Dominican "vitamins" & "hot diggety dog" (1906, again)

Bapopik at AOL.COM Bapopik at AOL.COM
Tue Feb 22 21:51:03 UTC 2005


Greetings from Casa de Campo in the Dominican Republic. There are several restaurants at the resort here, but they serve Italian, Chinese, Mexican, and Japanese food...Dominicans seem pretty sure that they'll have the next pope.

DOMINICAN COFFEE--served here. It just means that it comes from here, not like Mexican coffee (with Kahlua).

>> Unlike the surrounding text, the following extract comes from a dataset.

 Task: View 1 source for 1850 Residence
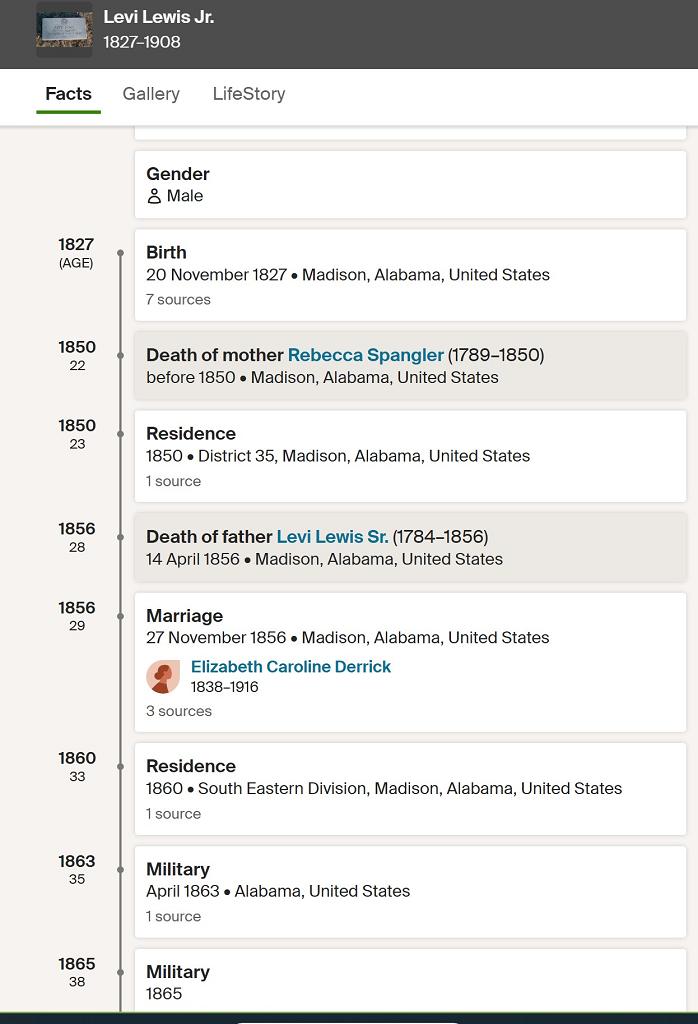(173, 482)
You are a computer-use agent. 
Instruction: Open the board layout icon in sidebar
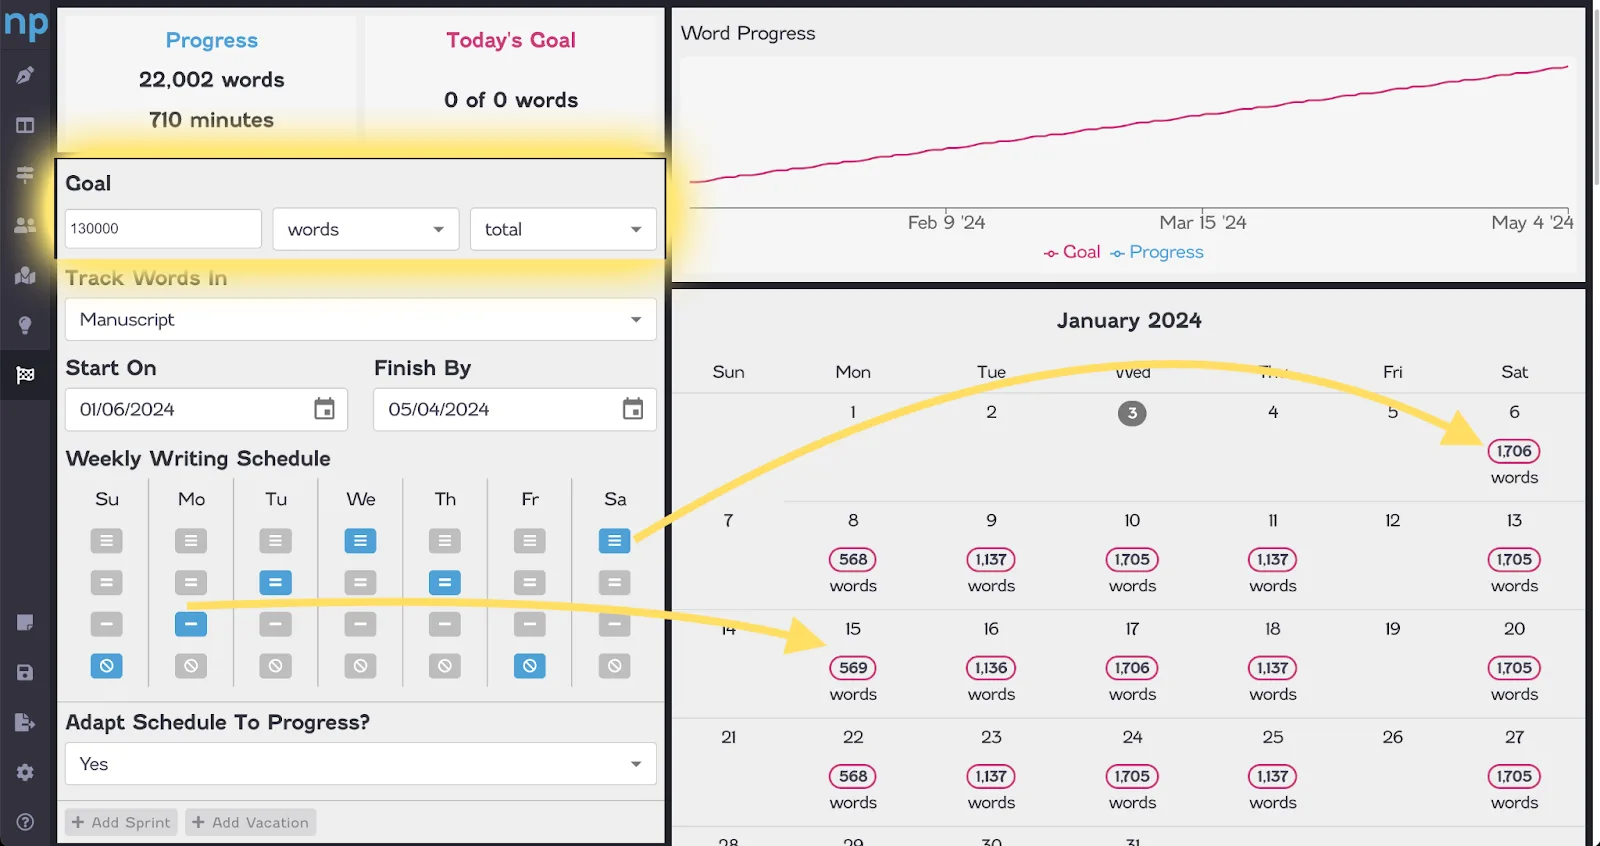25,125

DOMINICAN ROLL--Tuna, avocado, plantain, shrimp.

VITAMIN A--Rum.
VITAMIN B--Beer.
VITAMIN C--Coke (soft drink).


HOT DIGGETY DOG--I found "hot diggety (dog)" in Winsor McCay's "Dreams of the Rarebit Fiend" in the NY Evening Telegram, 20 September 1906. I had spent several weeks going through all of McCay the old-fashioned way. I mentioned that here at least twice. No one remembers? No one checks the archives?

Some old Harvard stuff that I'd posted, revisited:

YOU CAN ALWAYS TELL A HARVARD MAN, BUT YOU CAN'T TELL HIM MUCH--
5 March 1921
I remember I was told before entering college--by a graduate of Brown, I think it was--that no man could go to Harvard and stay there four years without becoming a snob. This man, like Arthur Train, cited the choice maxim, "You can always tell a Harvard man, but you can't tell him anything," as proof of his allegation. As a neophyte I was considerably impressed by this statement, but managed somehow to reserve my judgment and entered the Freshman class in 1916. In all this time I had heard nothing of the high intellectual standards which prevail at Harvard; the most I knew of the University was its supremacy in athletics (there had been a football victory about that time, I believe).


GENTLEMAN'S GRADE--
>From news on Friday, January 14, 1910
EXAMINATIONS AND INTELLECTUAL REFORM.
In a few days the feverish rush of work that always precedes the semi-annual examinations will commence; with many men it is already under way. The disturbance that examinations make in the routine of life of the majority of undergraduates is a measure of the scholastic apathy that intervenes; a quietness barely broken by hour examinations, tests, and theses. Interests athletic and social pursued to the exclusion of the purely intellectual are responsible for the unpopularity of examinations, and for the sentiment, often felt if not expressed, that "C is a gentleman's grade."


OH RINEHART!--
6 January 1914
The Graduate Student probably expected that the epithet which he applied to the CRIMSON would excite the ire of this "long-faced periodical." But if he will take "Oh, pueri!" to Mr. Copeland and "This is college life, this is" to someone who saw the Follies, we are sure that he will discover that we cried out, not against the "wholesome youthfulness" of the resurrected Rinehart episode, but rather in that very spirit of toleration and amusement that he has himself assumed.